]> granicus.if.org Git - zfs/commitdiff
Fix taskq code to not drop tasks when TQ_SLEEP is used.
authorRicardo M. Correia <ricardo.correia@oracle.com>
Mon, 2 Aug 2010 09:24:01 +0000 (09:24 +0000)
committerBrian Behlendorf <behlendorf1@llnl.gov>
Mon, 2 Aug 2010 18:20:31 +0000 (11:20 -0700)
When TQ_SLEEP is used, taskq_dispatch() should always succeed even if the
number of pending tasks is above tq->tq_maxalloc. This semantic is similar
to KM_SLEEP in kmem allocations, which also always succeed.

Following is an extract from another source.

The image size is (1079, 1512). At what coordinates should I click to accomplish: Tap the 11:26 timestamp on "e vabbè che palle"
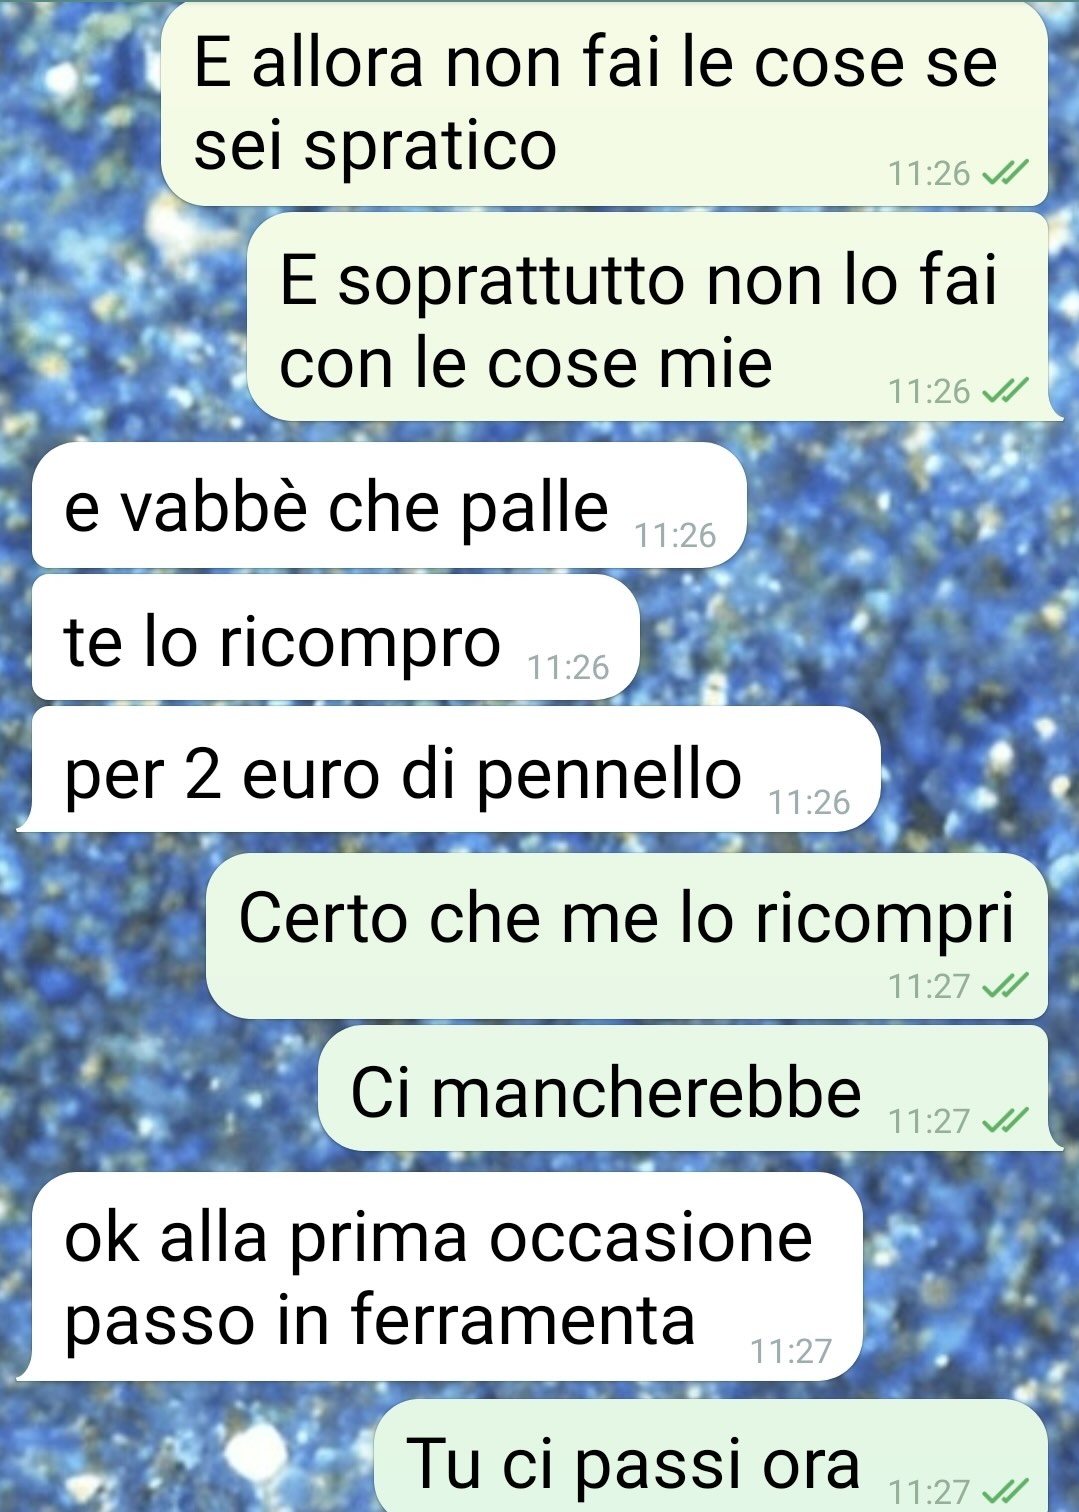tap(675, 536)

However, we cannot block forever otherwise there is a risk of deadlock.
Therefore, we still allow the number of pending tasks to go above
tq->tq_maxalloc with TQ_SLEEP, but we may sleep up to 1 second per task
dispatch, thereby throttling the task dispatch rate.

One of the existing splat tests was also augmented to test for this scenario.
The test would fail with the previous implementation but now it succeeds.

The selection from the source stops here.